Sul fronte MessinaServizi Bene Comune lo scenario non è al momento roseo. Oggi in consiglio comunale si deciderà (forse) dell’affidamento del servizio di igiene ambientale, ma a preoccupare è non cosa farà la nuova società, ma chi lo farà. In una delle prime ricognizioni del personale, l’amministratore unico Beniamino Ginatempo ha chiaramente espresso il suo giudizio sul personale che da Messinambiente e dall’Ato dovrebbe transitare dentro la nuova partecipata: sono troppi. Di riduzione di personale, a qualsiasi livello, però, sia Signorino che l’assessore all’Ambiente Daniele Ialacqua non vogliono sentirne parlare, e questo potrebbe causare le prime frizioni.

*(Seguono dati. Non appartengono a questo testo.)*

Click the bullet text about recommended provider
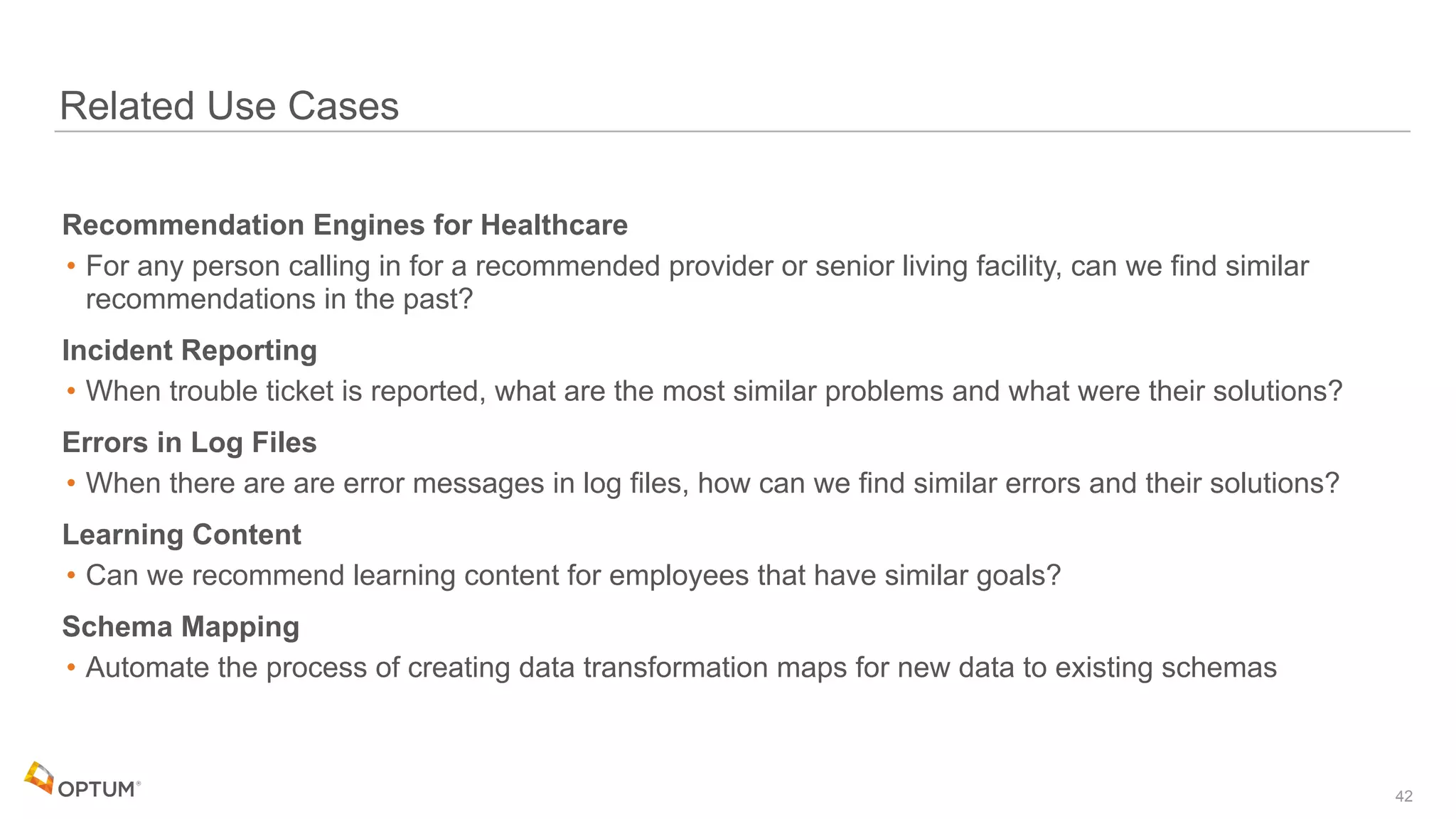Screen dimensions: 1456x819 tap(697, 267)
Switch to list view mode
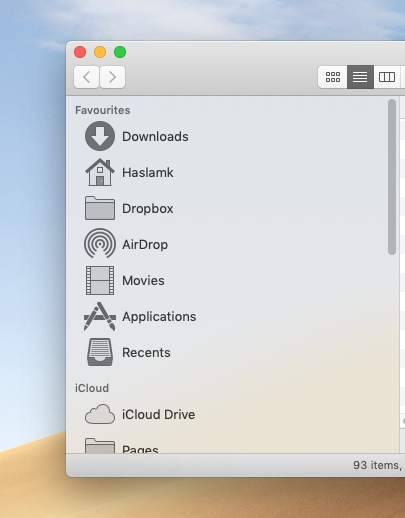The width and height of the screenshot is (405, 518). coord(360,77)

Anche i sindacati sull’argomento sono sul chi vive. La Fit Cisl, che aveva chiesto un incontro a Ginatempo all’indomani della riunione in cui erano emerse le perplessità sul personale, non ha ancora ricevuto risposta.
Sul fronte Messinambiente, l’incendio di Pace di una settimana fa ha esacerbato il rapporto già non idilliaco tra l’amministrazione e i vertici della partecipata, oggi rappresentati dal liquidatore Giovanni Calabrò. Che ce la sta mettendo tutta per tentare di non far fallire Messinambiente, società che tra una settimana dovrà presentare il concordato che il giudice delegato Giuseppe Micali gli ha accordato, e sperare che alla sezione fallimentare del tribunale di Messina vada bene.
I dettagli del concordato sono stati messi a punto quasi un mese fa: trenta milioni per chiudere la transazione in cinque anni, divisi in partite da cinque milioni ciascuno per il Tfr dei dipendenti, per i debiti previdenziali con l’Inpdap e per altri debiti, soprattutto coi fornitori. I restanti quindici milioni dovrebbero estinguere il debito con l’Agenzia delle entrate, che di Messinambiente aveva chiesto il fallimento. Il Comune di Messina, quindi, dovrebbe garantire sei milioni all’anno per i prossimi cinque anni.
Senonchè è qui che sorge il primo problema. A inizio aprile, tra Calabrò e l’assessore alle Partecipate Guido Signorino è sorto un “malinteso”: Calabrò, in ossequio a quanto stabilito nella stesura del concordato, chiedeva sei milioni, Signorino ne offriva tre. In un frenetico giro di email, Calabrò non se l’è tenuta, chiedendo se Signorino avesse capito (o scritto) male, o se davvero intenzione del Comune fosse quella di dare metà di quanto era stato faticosamente elaborato per un mese.